● **ЧТО СДЕЛАТЬ**
1: Как коротко изложить списком абзац интервью, который начинается словами «Сооснователь сети гипермаркетов мебели Hoff», и сохранить его главные факты?
2: Замените в интервью «счастливых» на «спокойных» и приведите фрагмент от слов «Мы делали главные» до слов «чем они состоят?» включительно.
3: Напишите продолжение интервью с Михаилом Кучментом о кризисе, начиная после последней реплики.

● **ОТРЫВОК ТЕКСТА**
--

«Ляжем мы — лягут еще 300 компаний». Михаил Кучмент (Hoff) о выходе из кризиса
Сооснователь сети гипермаркетов мебели Hoff Михаил Кучмент уверен, что этот кризис не похож ни на один другой. В 2008 году, по его мнению, погибли в основном неэффективные компании, в 2014–2015 годах — компании с долгами. О том, кто точно не переживет этот кризис и какая поддержка нужна тем, у кого есть шансы, предприниматель рассказал проекту «Русские норм!» Публикуем сокращенную версию его интервью.
Мы делали главные деловые СМИ страны, теперь делаем лучше — подпишитесь на email-рассылку The Bell!
«Мы потеряли более 70% выручки»
— Какой это для вас по счету кризис?
— Четвертый. Первый был в 1998 году. Потом — 2008-й. После него десять счастливых лет, потом — 2014-й. И вот 2020-й. Но у этого кризиса, безусловно, есть серьезные отличия от всего, с чем мы сталкивались до этого.
— В чем они состоят?
— Люди умирают.
— Это сейчас может цинично прозвучать... Что случилось с вашей лодкой? Она утонула. Но все-таки люди и так умирают каждый день. Мы просто про это не думаем ежедневно.
— Я хотел сказать, что этот кризис носит не только экономический характер. Мы боремся с одной стороны с коронавирусом, с другой — с последствиями борьбы с коронавирусом. Ни в одном экономическом кризисе закрытия магазинов, предприятий не было никогда.
— За исключением самого первого нашего кризиса, который многие пережили, будучи очень молодыми или даже детьми. По ощущениям то, что происходит сейчас, напоминает конец 1980-х. Тогда магазины работали, но стояли пустые.
— Да, я помню, выдавали какие-то талоны, я даже ходил их отоваривать. Мне было 16-17 лет тогда. Но все-таки не было же такого, что прямо закрывалось все.
— Hoff все магазин сейчас закрыл, все 50?
— Да.
— Вы считали наверняка, сколько стоит день простоя?
— Скажу так: мы потеряли более 70% выручки. Но большинству компаний гораздо хуже. У нас-то еще очень развит онлайн. В основных товарных категориях доля онлайна у нас была порядка 20%.

--

● **ФРАГМЕНТ ДАННЫХ**
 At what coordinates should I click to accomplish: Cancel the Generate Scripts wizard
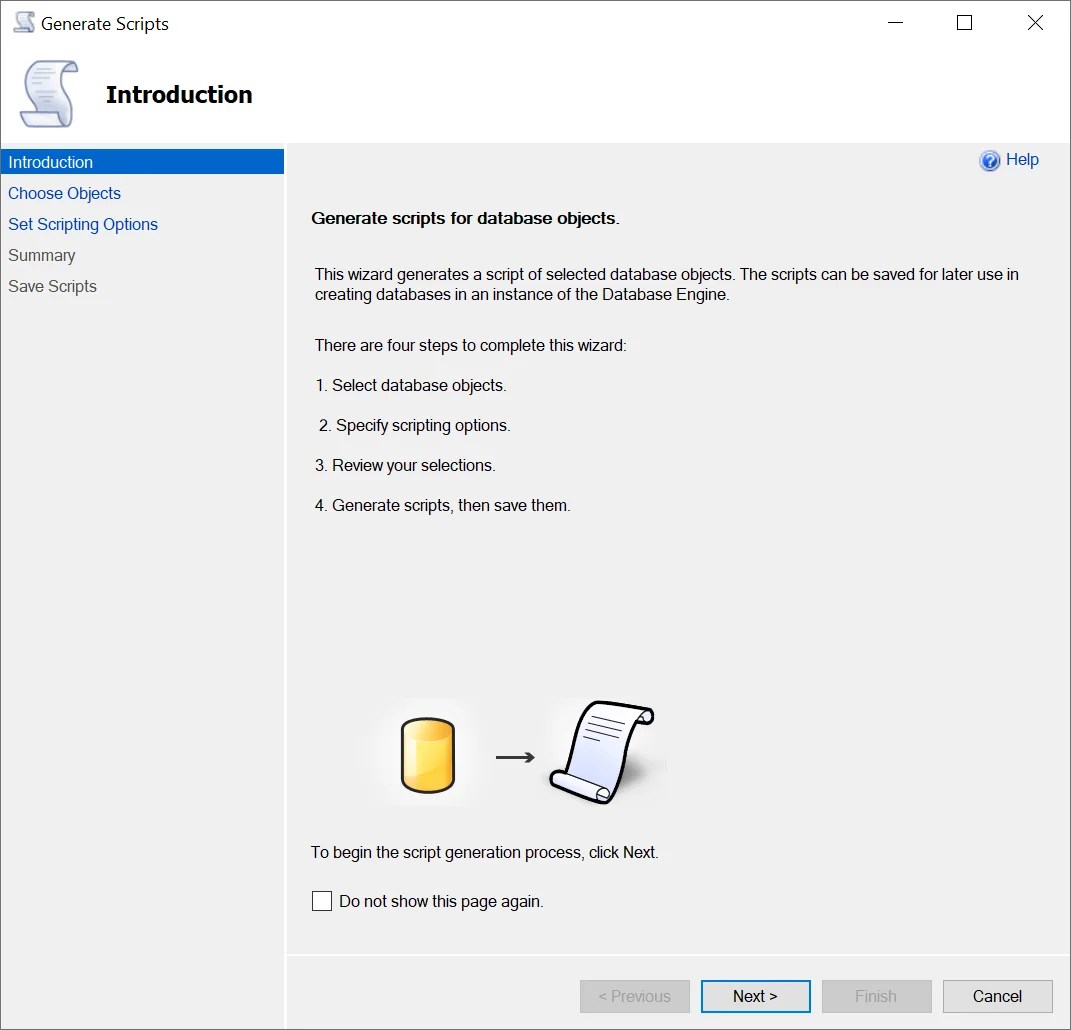(997, 996)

--

● **ОТВЕТЫ**
1:
- Михаил Кучмент, сооснователь сети гипермаркетов мебели Hoff, уверен, что этот кризис не похож ни на один другой.
- По его мнению, в 2008 году погибли в основном неэффективные компании, в 2014–2015 годах — компании с долгами.
- Проекту «Русские норм!» он рассказал, кто точно не переживет этот кризис и какая поддержка нужна тем, у кого есть шансы.
- Публикуется сокращенная версия интервью.

2:
Мы делали главные деловые СМИ страны, теперь делаем лучше — подпишитесь на email-рассылку The Bell!
«Мы потеряли более 70% выручки»
— Какой это для вас по счету кризис?
— Четвертый. Первый был в 1998 году. Потом — 2008-й. После него десять спокойных лет, потом — 2014-й. И вот 2020-й. Но у этого кризиса, безусловно, есть серьезные отличия от всего, с чем мы сталкивались до этого.
— В чем они состоят?

3:
— А люди как себя ведут? Продолжают вообще покупать или осторожничают?
— В моменте мы видим, что покупают активно. Мы оперативно ввели бесконтактную доставку. Все наши службы — доставки, сборки — работают в масках, в перчатках.
Пока еще <...> жизнь продолжается, онлайн работает. Но мы же видим, что многие компании принимают меры, которые точно не простимулируют платежеспособный спрос.
— Что вы имеете в виду?
— Кто-то сокращает людей, кто-то лишает бонусов. Последствия этого мы увидим немножечко позже. А сейчас даже такая есть эйфория в некоторых категориях. Люди работают на удаленке, активно обустраивают свои новые рабочие места. Кто-то приехал на дачу, туда что-то покупает. Должны были сильно вырасти продажи ноутбуков, тренажеров и т. д. Но это временный эффект, дальше будет хуже.
— Если у вас только 30% выручки осталось, тоже придется сокращать людей, что еще делать.
— На сегодня мы не уволили ни одного человека. Но [на большой дистанции], как я уже говорил, ни одна компания, ни один ритейлер такой стресс-тест не пройдет.
Сейчас наша [первоочередная] задача — сохранить наших сотрудников, нашу команду. Поэтому, естественно, мы тоже вынуждены принимать какие-то меры. Сократили часы работы. Сотрудники, у которых есть переменная часть, зависящая от объема продаж, естественно, получают только фиксированную. И так далее. Надеемся, что это временные меры.
В целом у нас компания достаточно устойчивая. Опять же, у нас, я думаю, самая большая доля онлайна из всех омниканальных ритейлеров. Компании банкротятся, когда у них заканчивается кэш. Самое важное сейчас — фактически в режиме ручного управления контролировать все платежи. Дело уже не в прибыли и убытках, а просто в движении денежных средств.
— Cash in, cash out.
— Да, это первое и самое важное. Второе — стараться увеличить продажи, а не лихорадочно резать косты, как многие делают. Но для этого, конечно, должен быть хоть какой-то канал, через который можно продавать.
[Что еще можно предпринять?] Все должны заниматься всем. Неважно, что человек делал до этого, сейчас у него могут возникнуть какие-то новые есть задачи, новые поручения. Очень важно быстро что-то делать, постоянно что-то придумывать, внедрять какие-то новые идеи, которые могут начать генерить продажи.
Мы сейчас тестируем видеосервисы, которые нам могут помочь, например. Специалисты нашего интернет-магазина, которые физически находятся в нашем флагманском магазине в Химках, могут оттуда давать онлайн-консультации. Мы и раньше такое делали, но сегодня эта услуга становится более востребованной.
«Боремся с первой волной. Про вторую рано думать»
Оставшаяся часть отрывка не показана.